--- Problem details ---
Return verbatim all lines from the first one in the records to the line with "aleksandr (103, 490)", both ends kept.

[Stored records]

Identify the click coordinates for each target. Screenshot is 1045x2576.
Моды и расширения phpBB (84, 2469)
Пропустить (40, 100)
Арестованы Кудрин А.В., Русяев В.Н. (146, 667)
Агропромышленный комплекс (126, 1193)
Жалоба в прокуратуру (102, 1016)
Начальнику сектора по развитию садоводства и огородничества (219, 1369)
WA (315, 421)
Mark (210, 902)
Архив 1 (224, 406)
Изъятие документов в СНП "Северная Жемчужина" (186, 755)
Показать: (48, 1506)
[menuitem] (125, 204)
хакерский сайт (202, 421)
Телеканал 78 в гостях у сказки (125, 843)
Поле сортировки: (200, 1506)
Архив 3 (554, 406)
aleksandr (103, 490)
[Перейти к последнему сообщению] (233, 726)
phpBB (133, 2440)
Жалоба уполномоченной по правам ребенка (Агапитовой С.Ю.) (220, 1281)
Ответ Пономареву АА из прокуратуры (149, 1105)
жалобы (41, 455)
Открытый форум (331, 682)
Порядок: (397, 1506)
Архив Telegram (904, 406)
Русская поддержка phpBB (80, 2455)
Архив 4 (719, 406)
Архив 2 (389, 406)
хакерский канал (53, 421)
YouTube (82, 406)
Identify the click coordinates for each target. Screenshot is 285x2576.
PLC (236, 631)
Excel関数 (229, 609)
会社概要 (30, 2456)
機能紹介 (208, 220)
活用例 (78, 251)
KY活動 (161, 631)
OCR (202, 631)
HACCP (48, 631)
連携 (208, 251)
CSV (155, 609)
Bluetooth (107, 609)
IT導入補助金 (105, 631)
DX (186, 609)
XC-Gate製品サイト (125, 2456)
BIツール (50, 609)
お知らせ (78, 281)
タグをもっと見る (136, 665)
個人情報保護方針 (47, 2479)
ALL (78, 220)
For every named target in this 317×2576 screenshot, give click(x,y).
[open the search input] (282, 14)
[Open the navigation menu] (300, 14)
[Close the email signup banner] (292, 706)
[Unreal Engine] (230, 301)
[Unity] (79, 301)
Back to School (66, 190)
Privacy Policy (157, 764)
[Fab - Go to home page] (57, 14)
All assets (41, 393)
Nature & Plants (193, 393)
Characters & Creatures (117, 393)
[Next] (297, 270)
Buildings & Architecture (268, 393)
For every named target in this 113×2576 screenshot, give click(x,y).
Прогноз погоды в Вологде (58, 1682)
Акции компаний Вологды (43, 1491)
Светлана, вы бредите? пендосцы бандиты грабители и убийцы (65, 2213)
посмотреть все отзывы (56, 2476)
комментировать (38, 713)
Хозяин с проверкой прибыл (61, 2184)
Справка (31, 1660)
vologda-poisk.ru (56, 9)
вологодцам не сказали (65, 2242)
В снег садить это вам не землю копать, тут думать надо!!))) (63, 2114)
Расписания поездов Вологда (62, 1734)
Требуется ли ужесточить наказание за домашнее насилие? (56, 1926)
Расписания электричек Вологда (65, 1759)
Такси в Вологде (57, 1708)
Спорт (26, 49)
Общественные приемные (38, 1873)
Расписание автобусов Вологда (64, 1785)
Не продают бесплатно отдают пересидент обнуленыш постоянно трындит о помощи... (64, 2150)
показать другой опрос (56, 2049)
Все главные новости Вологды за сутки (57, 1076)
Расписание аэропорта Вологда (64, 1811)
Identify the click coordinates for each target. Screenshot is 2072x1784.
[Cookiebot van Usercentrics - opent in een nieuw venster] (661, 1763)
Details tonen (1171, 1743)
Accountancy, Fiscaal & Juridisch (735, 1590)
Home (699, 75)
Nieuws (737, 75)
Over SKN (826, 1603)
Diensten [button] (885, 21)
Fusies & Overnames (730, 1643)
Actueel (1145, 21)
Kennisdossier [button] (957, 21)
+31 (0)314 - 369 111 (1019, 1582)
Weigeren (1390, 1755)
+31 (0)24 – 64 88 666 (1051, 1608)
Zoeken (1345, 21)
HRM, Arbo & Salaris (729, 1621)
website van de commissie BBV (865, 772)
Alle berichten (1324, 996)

--- Result ---
Identify the click coordinates for each target. Screenshot is 1045x2576.
Моды и расширения phpBB (84, 2469)
Пропустить (40, 100)
Арестованы Кудрин А.В., Русяев В.Н. (146, 667)
Агропромышленный комплекс (126, 1193)
Жалоба в прокуратуру (102, 1016)
Начальнику сектора по развитию садоводства и огородничества (219, 1369)
WA (315, 421)
Mark (210, 902)
Архив 1 (224, 406)
Изъятие документов в СНП "Северная Жемчужина" (186, 755)
Показать: (48, 1506)
[menuitem] (125, 204)
хакерский сайт (202, 421)
Телеканал 78 в гостях у сказки (125, 843)
Поле сортировки: (200, 1506)
Архив 3 (554, 406)
aleksandr (103, 490)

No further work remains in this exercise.